Pablo no veía otra salida,
se sentía frustrado, bloqueado. Tomó una decisión, se incorporó sobre la
barandilla, sujetándose únicamente por un par de cables amarrados a una
columna, notó el frescor húmedo de la mañana azotándole el rostro, el frío del
herrumbre, miró hacia el fondo reblandecido por la bruma, temblaba de miedo,
las piernas le oscilaban nerviosamente, percibió el vértigo de la muerte
acechándole, las rodillas le empezaron a flaquear, todo en Pablo era un manojo
de nervios cimbreando sobre la barra y de puro miedo se estremeció y empezó a
sudar por las axilas y por la frente. Buscó a su alrededor una razón para
seguir viviendo, para salvarse y sin hallarla se soltó, durante unos segundos
se sostuvo en el aire, suspendido sobre el pasamanos, manteniendo el difícil
equilibrio entre la vida y la muerte, pero, azorado, no pudo volar. Volvió a
sujetarse a uno de los dos soportes, balaceándose en el espacio, indeciso entre
el horror y la esperanza. Aún hombre, se quejaba como un niño, no paraba de
hipar, de moquearle la nariz, de quejarse. Levantó los ojos implorantes,
lastimosos, ansiaba una salida digna. Fue un instante.

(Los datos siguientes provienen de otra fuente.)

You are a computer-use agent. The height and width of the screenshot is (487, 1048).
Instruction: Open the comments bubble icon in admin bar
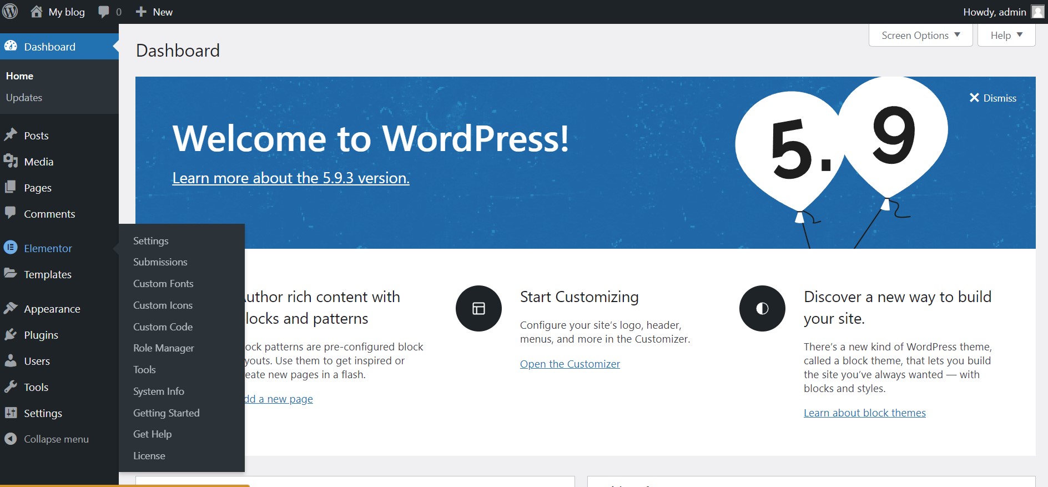[x=104, y=12]
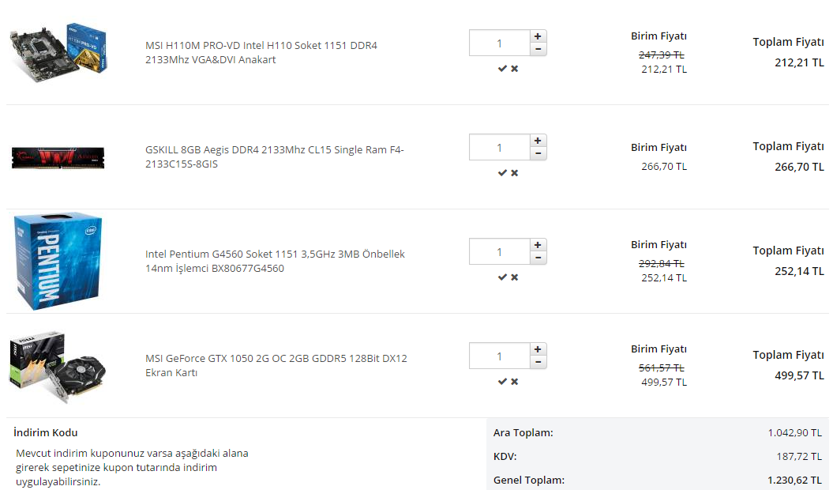Confirm quantity checkmark for Intel Pentium G4560

point(502,277)
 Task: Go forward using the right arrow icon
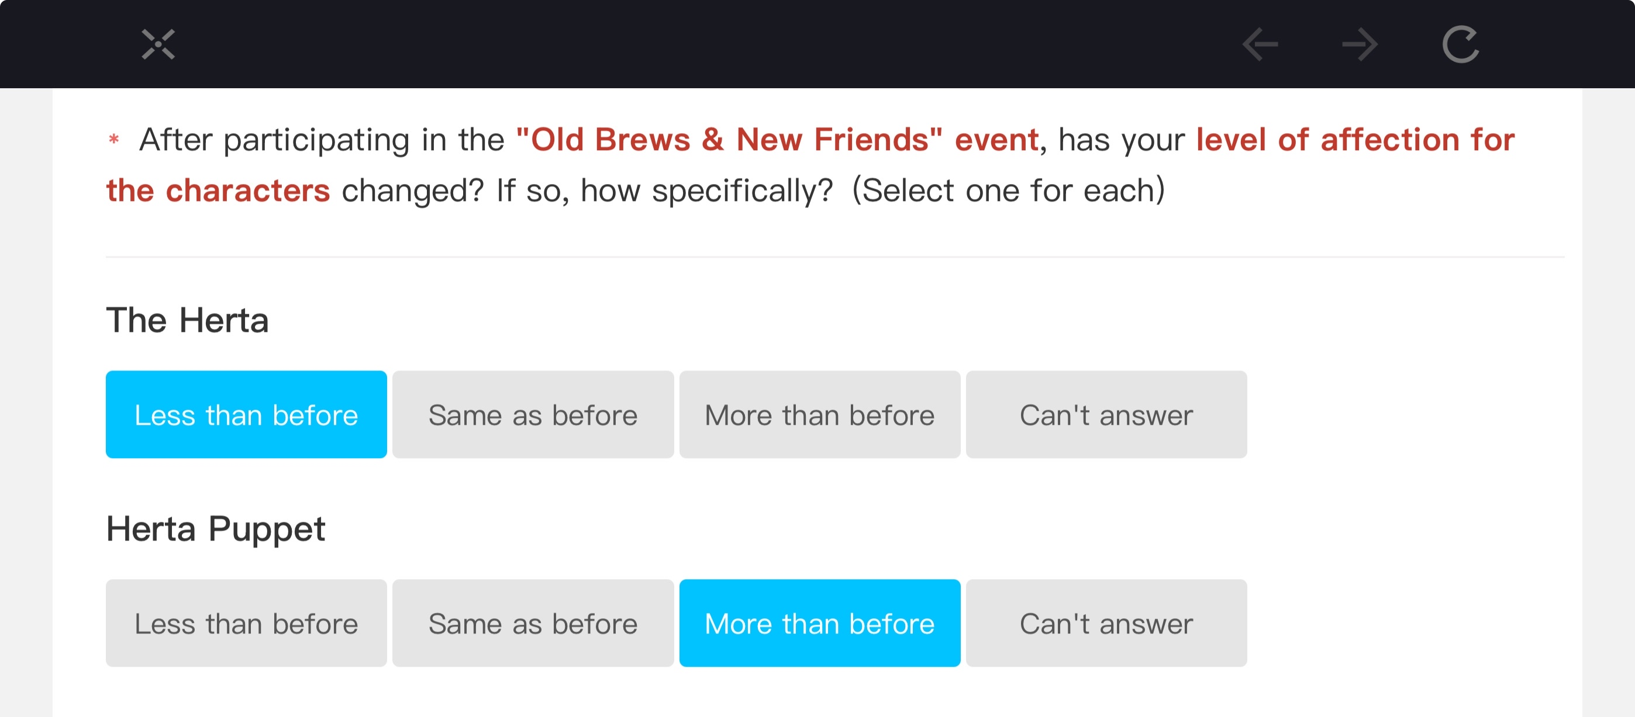(1360, 44)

La amargura de su alma fue dulcificándose
cuando creyó ver que tomaba vida el rocoso rostro del Cristo y que mutaba su
expresión de tristeza por una de confianza hasta entonces desconocida para él.

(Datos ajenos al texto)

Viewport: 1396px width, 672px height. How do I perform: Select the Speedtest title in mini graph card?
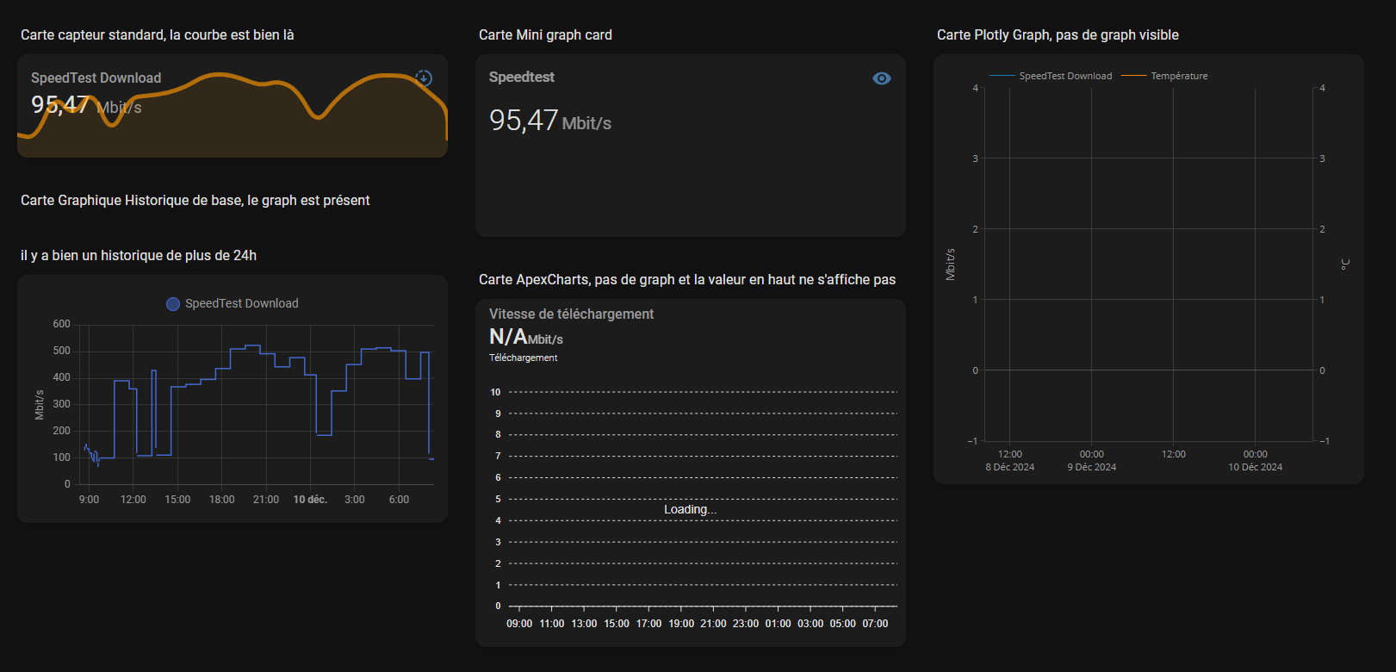(x=521, y=78)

Duró un parpadeo, pero fue suficiente para infundirle ánimo. Pablo se dio
cuenta de algo muy extraño, que nunca nadie le había dicho antes, ni siquiera
sus padres. Descubrió que no hacía falta matarse para renacer. Se lo había
dicho el grandullón de mirada esperanzada que ya volvía a estar tan triste como
siempre. Cristo murió a los treinta y tres y Pablo iba a iniciar por sí mismo
una nueva vida a la misma edad. Podría hacerlo, no sabía cómo, pero lo intuía. Había
sobrevivido a su propio e inútil sacrificio. No más tragedias, no más muertes,
no más sufrimiento —repetía sin cesar como si se hubiera dado un coscorrón —no
son ya necesarios para sobrevivir. También repetía: De viaje de bodas, iremos a
la luna. ¡A la luna!
No le había hecho falta
suicidarse para darse cuenta de que era posible vivir de otro modo. Todo es
casualmente causal y necesario, —susurraba asombrado, mientras descendía del
barandal circular con manchas de óxido negruzco en las manos y el cielo gris se
aligeraba, abriéndose claros en la espesa calina de la mañana.